Christianity,  Devotion

Spurgeon on the “Business” of Prayer

“Some brethren get up in our prayer meetings, and say some very good things; but what they really ask for, I am sure I do not know. I have heard prayers of which I have said, when they were over, ‘Well, if God answers that prayer, I have not the least idea of what he will give us.’ It was a very beautiful prayer, and there was a great deal of explanation of doctrine and experience in it; but I do not think that God needs to have doctrine or experience explained to him. The fault about the prayer was, that there was not anything asked for in it. I like, when brethren are praying, that they should be as business-like as a good carpenter at his work. It is of no use to have a hammer with an ivory handle, unless you aim it at the nail you intend to drive in up to the head; and if that is your object, an ordinary hammer will do just as well as a fine one, perhaps better…

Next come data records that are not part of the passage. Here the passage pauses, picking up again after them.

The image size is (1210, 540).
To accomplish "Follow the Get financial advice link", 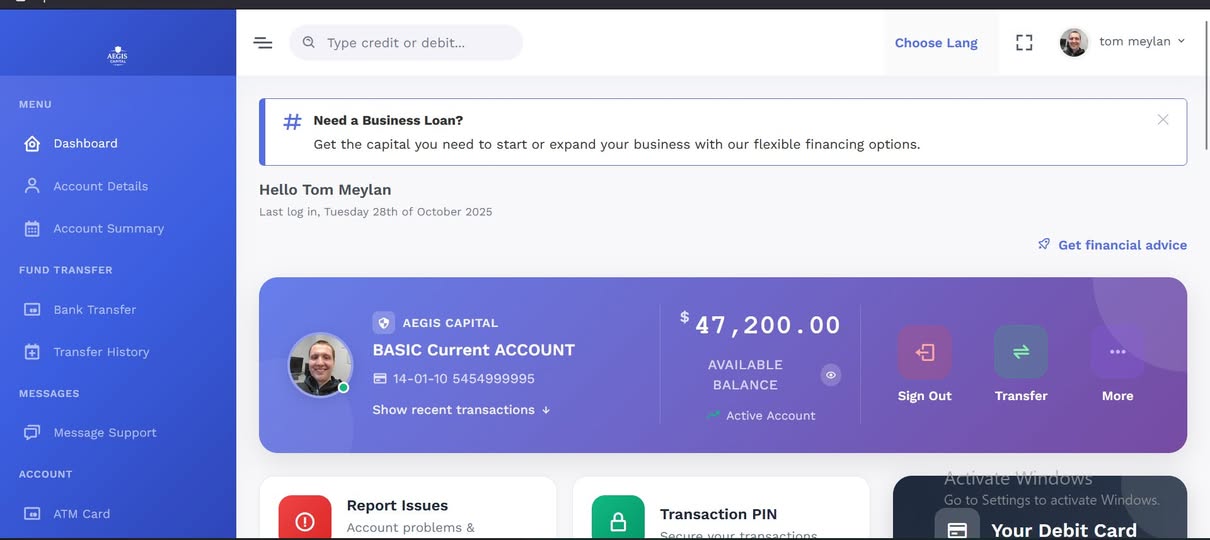I will [1122, 245].
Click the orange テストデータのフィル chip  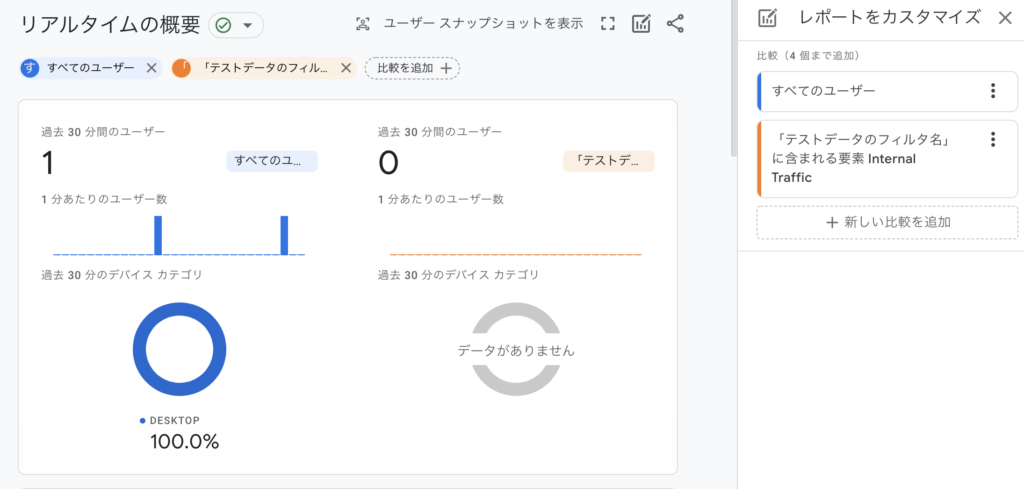(x=264, y=68)
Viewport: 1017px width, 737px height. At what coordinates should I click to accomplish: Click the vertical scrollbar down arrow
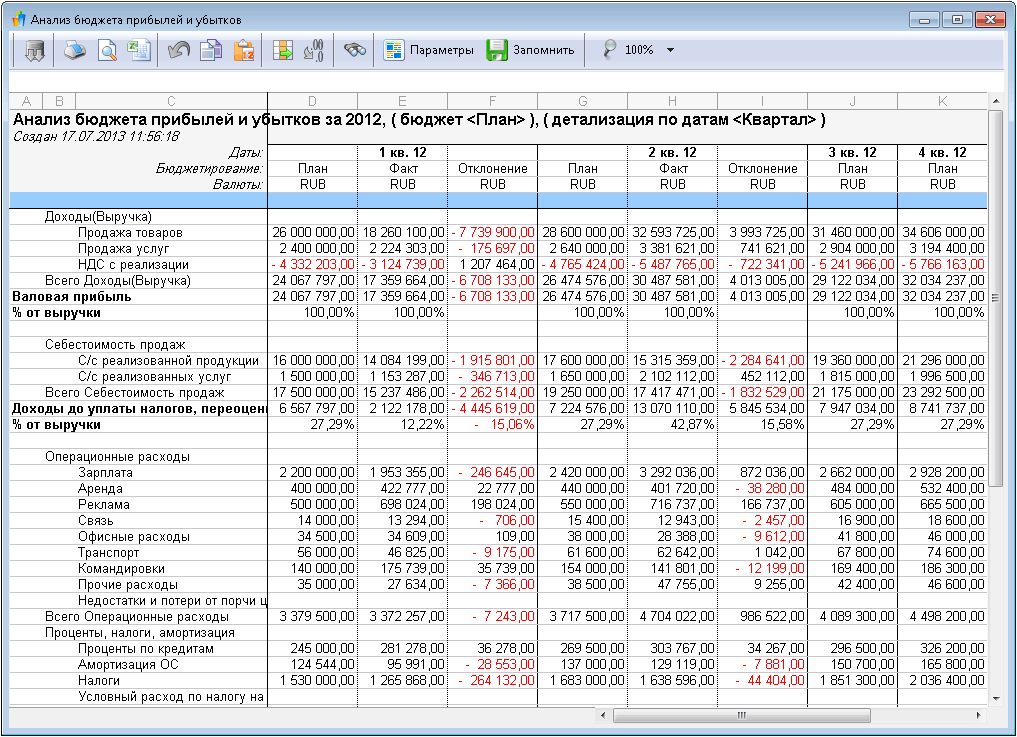[x=995, y=697]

“When I pray, I like to go to God just as I go to a banker when I have a cheque to be cashed. I walk in, put the cheque down on the counter, the clerk gives me my money, I take it up, and go about my business. I do not know that I ever stopped in a bank five minutes to talk with the clerks; when I have received my change, I go away and attend to other matters. That is how I like to pray; but there is a way of praying that seems like lounging near the mercy-seat, as though one had no particular reason for being found there. Let it not be so with you, brethren. Plead the promise, believe it, receive the blessing God is ready to give, and go about your business.”

-Charles Haddon Spurgeon, “The Two Guards, Praying and Watching” in The Metropolitan Tabernacle Pulpit Sermons, vol. 38 (London: Passmore & Alabaster), 206-207.